梅毒の流行が止まらない。感染症法に基づく届け出が始まって以来の年間最多届け出数を更新。年間1万人を超えた。

 梅毒の発生届出には、2019年から性風俗の従事歴と利用歴に関する記録が義務づけられている。

 あくまで患者の自己申告制なので正確とはいえないが、22年第2四半期の報告では、男性患者の39%に診断6カ月以内の性風俗利用歴が、女性患者の40%に性風俗従事歴があった。

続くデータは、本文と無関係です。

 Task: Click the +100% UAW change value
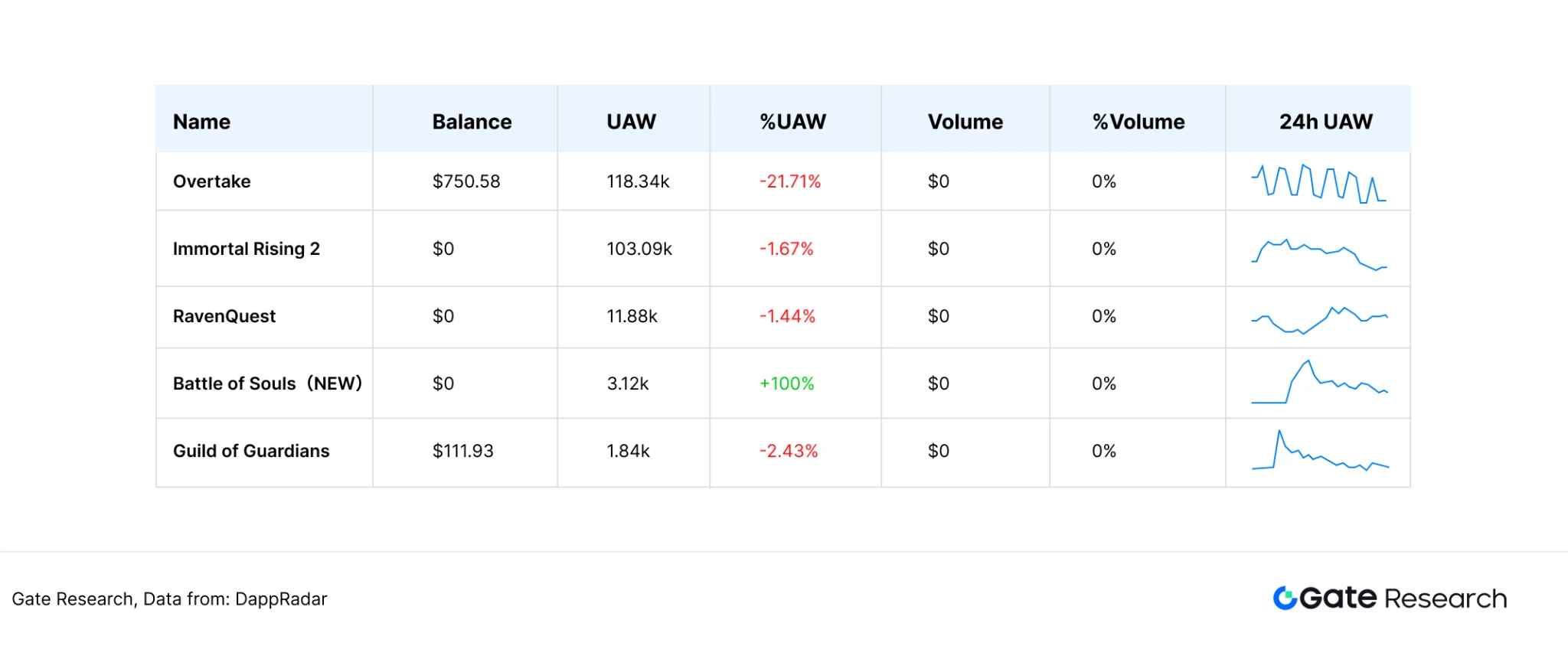click(x=786, y=383)
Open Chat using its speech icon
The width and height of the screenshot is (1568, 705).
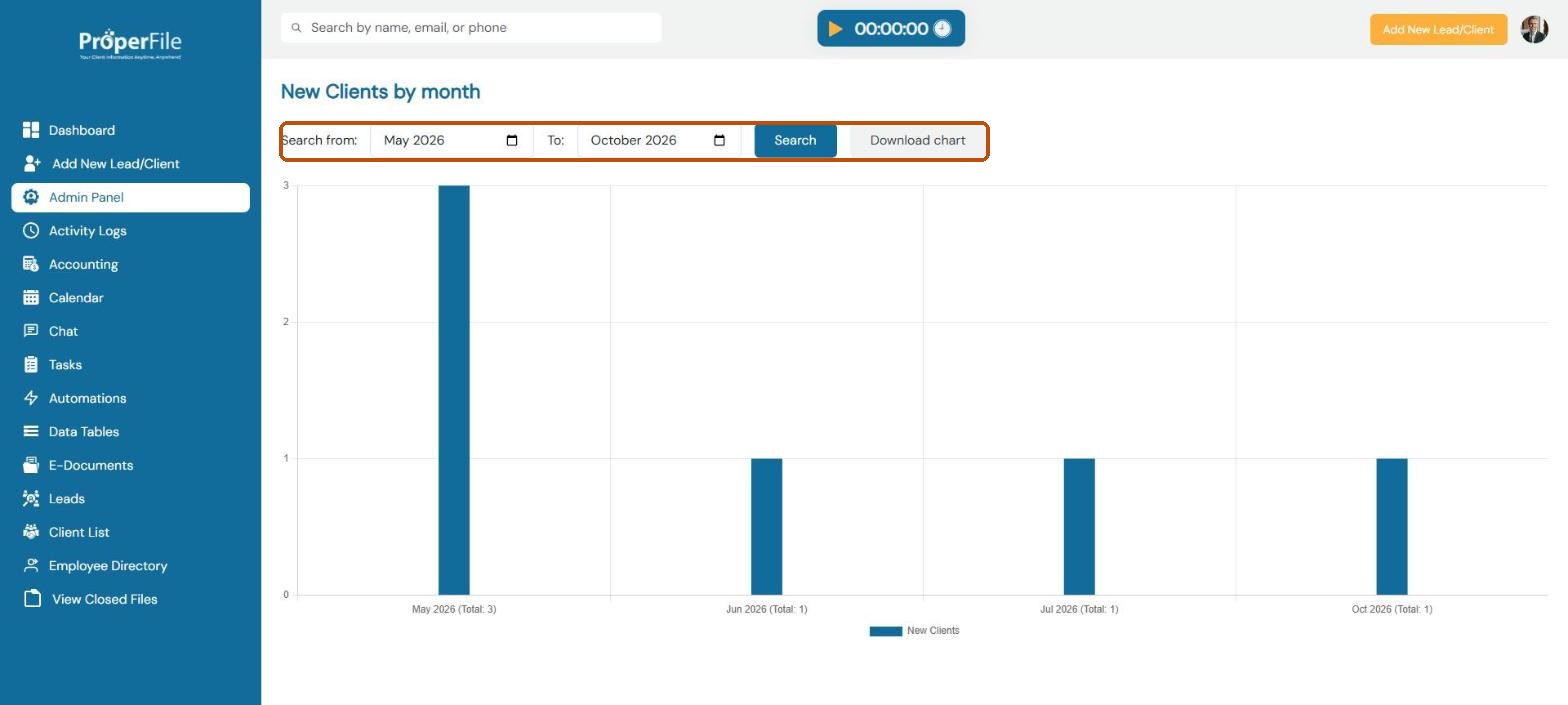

 患者の年齢層をみると、男性は20〜50代まで満遍なく増加しているのに対し、女性は20〜24歳が突出して多い。事実から推測すると性風俗が感染経路になっているのは否定できないだろう。

 若い女性の梅毒感染は先天性梅毒のリスク増につながる。しかし、妊娠以前、あるいは妊娠後でも、特効薬のペニシリンで適切に治療をすれば悲劇を防ぐことが可能だ。性風俗従事者、そして利用者もリスクをとる以上は、感染予防と定期検査を徹底したい。

 今年は梅毒の治療にも変化があった。

 これまでペニシリンの飲み薬は1日3〜4回、数週間飲み続ける必要があり、治療をドロップアウトする人も少なくなかった。

 しかし、今年1月から使えるようになった長時間作用型ペニシリン製剤は、効果が1週間以上続くため、早期なら1回の筋肉注射で、感染が心血管や神経まで拡がった後期でも、週1回、合計3回の注射で治療が終了する。そして何より、妊娠中の梅毒患者への適切な投与で、先天性梅毒を予防できるエビデンスがある。

 梅毒の経過は、病原体への暴露後、10〜90日間の潜伏期間の後に、性器などに硬いしこりや潰瘍が生じる第1期、全身の皮膚や粘膜に発疹や炎症が生じる第2期、見た目は健康そうな数年間の潜伏期間を経て、心血管や脳神経に炎症が生じる第3期にわかれる。

 1〜2期の症状では「バラ疹」が有名だが、盲点は眼症状だ。結膜のしこりや眼の充血、飛蚊症もどきの症状で梅毒が見つかった例もある。リスク行動に心当たりがあるなら眼症状を「加齢」や「眼精疲労」で片付けてはいけない。